15 Comments on "Question #14"
I believe that I live in the past with not much desire to move into a new phase of life without my precious daughter. She was my best friend. I have never shared this before. Maybe it is because no one here knows or expects anything from me.
I completely understand and feel the same way you do. I am so sorry for the loss of your angel! Losing a child is heartbreaking, soul shattering. Bless your heart, hon. Be good to yourself.
I live in the gift of the present! There is nothing I can do about the past, but remember the good times and the loved shared. Obviously, the future is uncertain and no use worrying about that. So, I try to live in each moment, loving people, and appreciating everything that I’ve been blessed with. There is so much beauty to see all around, and I try to slow down and take it all in.
I would to be where you are. I can see beauty and count my blessings but I am in a non-existant bubble right now. It has only been 19 months since the passing of my 17 year old son. I am trying to be patient with myself and not push through this.
Hard one! I live in the past because I will never get over losing him. Future because I have my grandbabies to look forward too.
I know that’s two answers, but I know other parents will understand.
My life is split into “before” and “after” I love the memories from before my son died. I talk about him all the time. In the “after” it was a struggle to enjoy life again and be present in the day to day..It has gotten better and great things have happened giving us new memories..but..there is always a cloud hovering over me, and I think there always will be..we are 5 ,years into our journey
I agree with this perspective. It is not possible for me to totally emerge from under the cloud. I pray someday I will see the sunshine and not the cloud. It has been 7 years since I lost Drew.
Same feelings. I am parenting my younger son a lot differently! I feel so responsible for my son’s death…
Live in the past when Michael was killed. Cant seem to go forward as he is always on my mind. Just miss him so much.

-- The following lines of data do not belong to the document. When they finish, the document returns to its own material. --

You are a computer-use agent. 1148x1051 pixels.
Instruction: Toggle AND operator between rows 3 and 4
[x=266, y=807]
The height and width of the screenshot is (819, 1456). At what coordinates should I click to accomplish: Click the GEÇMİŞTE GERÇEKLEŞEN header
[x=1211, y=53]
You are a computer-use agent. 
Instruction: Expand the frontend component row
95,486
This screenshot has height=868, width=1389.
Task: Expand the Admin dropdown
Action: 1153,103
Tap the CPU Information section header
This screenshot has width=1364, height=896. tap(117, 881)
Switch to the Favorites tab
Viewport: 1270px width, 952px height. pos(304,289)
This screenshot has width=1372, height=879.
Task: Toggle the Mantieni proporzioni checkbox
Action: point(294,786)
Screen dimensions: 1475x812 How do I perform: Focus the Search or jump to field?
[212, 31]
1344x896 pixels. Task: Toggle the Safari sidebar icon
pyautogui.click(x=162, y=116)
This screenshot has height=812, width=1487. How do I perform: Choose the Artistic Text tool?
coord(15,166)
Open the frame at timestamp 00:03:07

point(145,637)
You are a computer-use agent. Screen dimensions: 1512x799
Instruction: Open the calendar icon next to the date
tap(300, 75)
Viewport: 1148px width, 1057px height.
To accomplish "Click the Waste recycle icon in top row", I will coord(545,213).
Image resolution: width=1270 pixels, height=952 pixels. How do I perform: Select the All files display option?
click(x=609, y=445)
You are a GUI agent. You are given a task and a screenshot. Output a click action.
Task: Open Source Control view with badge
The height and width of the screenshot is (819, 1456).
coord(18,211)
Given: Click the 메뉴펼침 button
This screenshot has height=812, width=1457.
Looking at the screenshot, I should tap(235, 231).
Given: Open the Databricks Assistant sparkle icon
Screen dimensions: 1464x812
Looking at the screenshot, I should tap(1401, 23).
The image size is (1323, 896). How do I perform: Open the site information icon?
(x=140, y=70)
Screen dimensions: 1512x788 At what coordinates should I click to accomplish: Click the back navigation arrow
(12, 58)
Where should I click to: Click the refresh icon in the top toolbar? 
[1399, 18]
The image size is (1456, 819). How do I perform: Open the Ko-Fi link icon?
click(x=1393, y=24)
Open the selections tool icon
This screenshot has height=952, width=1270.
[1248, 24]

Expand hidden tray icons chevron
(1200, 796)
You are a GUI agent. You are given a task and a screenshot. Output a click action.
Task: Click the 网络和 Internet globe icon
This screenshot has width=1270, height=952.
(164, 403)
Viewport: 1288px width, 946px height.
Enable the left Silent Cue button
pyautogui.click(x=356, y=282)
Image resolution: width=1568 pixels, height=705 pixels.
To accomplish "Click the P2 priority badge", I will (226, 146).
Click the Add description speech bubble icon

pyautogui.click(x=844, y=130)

I live mostly in the present but there is a past that I will never forget.Adrian, 20 yrs and Mikey 16 yrs, my angel sons, were murdered on 06-06-98. Their memories will live on forever! I have a third son who is now an only child, Matthew, 26 yrs. He was 8 yrs old in 1998. We have been through so much since that tragic day! But my FAITH in Jesus Christ keeps me going for my husband of 39 yrs marriage and Matthew.!
For the last two years I have lived in the past rewinding all the horror, anger, grief; what if’s, shoulda, coulda, woulda; if only I had known……
I had no future.
Now, I dread the future, but am trying to make the conscious decision to live in the present…a task that I had started preparing for 12 years prior. God knows what shape I would be in if I hadnt studied meditation!
I live in the present, but look forward to the future I know I have waiting for me in heaven with our Savior and my BFF Toodles, and hold precious memories of the past as my treasures.
I don’t live in the past but I visit there often….after all it is the only place I can find my son now. I live in the present because I am raising his children but I look forward to the future when I know I will see my Lord and my son again.
The past. But I have to exist in the present because I have a family. The future, I don’t even think about it really.